Lettre 15 - Spinoza à Louis Meyer (3 août 1663)



à Monsieur Louis Meyer,
B. De Spinoza envoie ses salutations.

Mon excellent ami,

Voici la préface que vous m’avez fait tenir par notre ami de Vries, je vous la renvoie par le même intermédiaire.

J’ai mis en marge quelques notes, mais il y a encore quelques observations qu’il m’a paru préférable de vous communiquer par lettre :

1° A la page 4 vous faites connaître au lecteur à quelle occasion j’ai composé la première partie ; je voudrais qu’en ce même endroit ou ailleurs, comme il vous plaira, vous l’avertissiez en outre que ce travail a été fait en deux semaines.
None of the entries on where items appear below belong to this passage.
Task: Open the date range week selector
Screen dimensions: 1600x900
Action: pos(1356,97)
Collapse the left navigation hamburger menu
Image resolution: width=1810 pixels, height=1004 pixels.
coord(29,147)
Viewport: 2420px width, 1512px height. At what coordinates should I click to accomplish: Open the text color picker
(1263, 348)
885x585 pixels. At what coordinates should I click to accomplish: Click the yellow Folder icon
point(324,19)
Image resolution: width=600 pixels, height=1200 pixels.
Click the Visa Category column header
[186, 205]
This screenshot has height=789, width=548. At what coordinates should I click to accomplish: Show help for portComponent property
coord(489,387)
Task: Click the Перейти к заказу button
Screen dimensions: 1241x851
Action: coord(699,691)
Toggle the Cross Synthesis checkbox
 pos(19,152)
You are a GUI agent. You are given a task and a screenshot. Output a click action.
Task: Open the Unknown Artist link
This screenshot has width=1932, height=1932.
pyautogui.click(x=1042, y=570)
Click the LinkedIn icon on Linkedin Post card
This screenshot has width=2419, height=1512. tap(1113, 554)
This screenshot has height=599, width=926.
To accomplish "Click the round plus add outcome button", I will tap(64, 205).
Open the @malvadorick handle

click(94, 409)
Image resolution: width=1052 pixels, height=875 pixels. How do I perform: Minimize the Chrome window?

Ainsi prévenu, nul ne pensera que mon exposé soit donné comme si clair qu’on ne puisse en éclaircir davantage le contenu, et de la sorte on ne se laissera pas arrêter par un ou deux mots qui pourraient paraître obscurs.

2° Je voudrais que vous fissiez observer que beaucoup de propositions sont démontrées par moi autrement qu’elles ne le sont par Descartes, non que j’aie voulu corriger Descartes, mais seulement pour mieux conserver l’ordre que j’ai adopté et ne pas augmenter en conséquence le nombre des axiomes. Pour la même raison, j’ai dû démontrer beaucoup de propositions simplement énoncées sans démonstration par Descartes et ajouter des choses omises par lui. Enfin je vous prie très instamment, mon très cher ami, de renoncer à ce que vous avez écrit à la fin contre ce pauvre individu et de l’effacer en conséquence. Bien que d’ailleurs j’aie plusieurs raisons de vous le demander, je me contenterai de vous en donner une seule : je voudrais que l’on se persuadât partout sans difficulté que je publie cet écrit dans l’intérêt de tous, et que vous-même en l’éditant êtes mû par le seul désir de répandre la vérité, qu’en conséquence vous avez de votre mieux fait en sorte de rendre ce petit ouvrage agréable à tous, d’inviter les hommes, avec bienveillance et douceur, à l’étude de la philosophie et n’avez eu d’autre but que l’intérêt commun. On le croira sans peine quand on verra qu’il n’y a d’attaque dirigée contre personne ni rien qui puisse être jugé offensant le moins du monde pour qui que ce soit. Que si cependant cet individu, ou bien un autre, voulait plus tard montrer sa malveillance, alors vous pourrez dépeindre sa vie et ses oeuvres et l’on vous approuvera. Je vous demande donc de bien vouloir attendre jusque-là, et en même temps que de vous rendre à mon désir, de me croire de tout cœur votre

B. De Spinoza.

Voorburg, le 3 août 1663.

Notre ami de Vries avait promis d’emporter cette lettre, mais, ne sachant quand il retournera auprès de vous, je vous l’envoie par un autre. Je vous envoie en même temps une partie du scolie de la proposition 27, partie II, dont la place est au commencement de la page 15, pour que vous la remettiez à l’imprimeur et qu’elle soit imprimée. Les mots que je joins doivent de toute nécessité être imprimés et ajoutés à la règle 14 ou 15, insertion qui ne présente pas de difficulté.